Adoption Legal in Mexico City, But Only One Couple Applies




MEXICO MARRIAGE X390 (GETTY) | ADVOCATE.COM
A year after lawmakers in Mexico City granted same-sex couples the right to adopt, just one couple has taken them up on it.
A lesbian couple has been authorized by the Mexican government to adopt, and so far they are the only ones to request permission. Jaime Lopez Vela, a leader of the group Lesbian, Bisexual, Gay, Transsexual and Transgender Agenda,told the Associated Press last year that the first case would be of girl being adopted by the lesbian partner of the child's biological mother.
Polling in the country show a potentially inhospitable atmosphere for the parents with widespread disapproval of gay adoption, according to Latin America News Dispatches. Mexico City is the only place in the country where adoption is allowed, and Mexico's Supreme Court ruled in 2010 that adoptions there must be respected elsewhere. And the slow process to adopt is, as it is almost everywhere, strewn with red tape.
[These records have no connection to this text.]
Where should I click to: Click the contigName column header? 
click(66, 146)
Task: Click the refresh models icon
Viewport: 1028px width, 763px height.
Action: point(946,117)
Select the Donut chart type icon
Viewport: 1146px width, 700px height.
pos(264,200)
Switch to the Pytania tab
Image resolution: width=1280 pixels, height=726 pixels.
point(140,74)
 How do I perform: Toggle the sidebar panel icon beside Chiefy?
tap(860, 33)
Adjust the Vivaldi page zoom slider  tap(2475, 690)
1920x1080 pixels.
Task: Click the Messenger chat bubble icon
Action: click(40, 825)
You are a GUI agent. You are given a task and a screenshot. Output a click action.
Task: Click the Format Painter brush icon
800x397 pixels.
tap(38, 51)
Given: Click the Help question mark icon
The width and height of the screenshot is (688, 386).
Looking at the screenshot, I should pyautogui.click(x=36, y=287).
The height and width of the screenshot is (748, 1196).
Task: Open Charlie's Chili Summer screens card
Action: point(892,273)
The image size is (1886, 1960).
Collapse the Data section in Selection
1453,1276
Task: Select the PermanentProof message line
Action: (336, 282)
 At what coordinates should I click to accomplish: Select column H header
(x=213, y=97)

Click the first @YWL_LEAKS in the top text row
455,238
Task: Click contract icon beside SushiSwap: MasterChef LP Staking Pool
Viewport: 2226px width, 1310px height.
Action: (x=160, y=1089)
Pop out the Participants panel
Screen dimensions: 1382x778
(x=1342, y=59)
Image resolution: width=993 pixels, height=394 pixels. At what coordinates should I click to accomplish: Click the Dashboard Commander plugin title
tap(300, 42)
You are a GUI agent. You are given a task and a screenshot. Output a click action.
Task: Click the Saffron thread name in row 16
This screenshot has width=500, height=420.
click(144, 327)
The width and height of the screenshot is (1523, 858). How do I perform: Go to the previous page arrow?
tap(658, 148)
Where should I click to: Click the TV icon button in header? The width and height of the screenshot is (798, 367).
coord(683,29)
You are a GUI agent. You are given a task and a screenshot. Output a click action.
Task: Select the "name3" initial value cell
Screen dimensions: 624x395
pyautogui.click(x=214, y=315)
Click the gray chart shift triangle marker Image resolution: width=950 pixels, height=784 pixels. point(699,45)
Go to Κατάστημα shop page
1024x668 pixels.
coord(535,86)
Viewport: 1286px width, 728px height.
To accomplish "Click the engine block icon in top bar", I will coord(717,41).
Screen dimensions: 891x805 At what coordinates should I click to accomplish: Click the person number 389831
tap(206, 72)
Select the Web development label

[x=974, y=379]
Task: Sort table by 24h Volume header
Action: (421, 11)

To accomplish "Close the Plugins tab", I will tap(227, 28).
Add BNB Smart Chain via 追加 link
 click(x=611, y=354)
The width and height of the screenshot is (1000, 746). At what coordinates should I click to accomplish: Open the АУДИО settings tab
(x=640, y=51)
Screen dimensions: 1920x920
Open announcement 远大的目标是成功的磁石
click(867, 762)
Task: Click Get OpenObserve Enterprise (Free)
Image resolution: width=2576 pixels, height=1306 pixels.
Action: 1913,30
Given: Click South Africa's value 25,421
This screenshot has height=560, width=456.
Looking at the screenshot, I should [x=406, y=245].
The number of married couples in Mexico who might qualify to adopt isn't huge, but it's slowly growing. In August, Mexico reached its milestone 1,000th same-sex wedding. 

Approximately 85 percent of the couples were age 31 or older, according to the Associated Press. And estimates say 6% of weddings are foreigners coming the country to take advantage of marriage equality.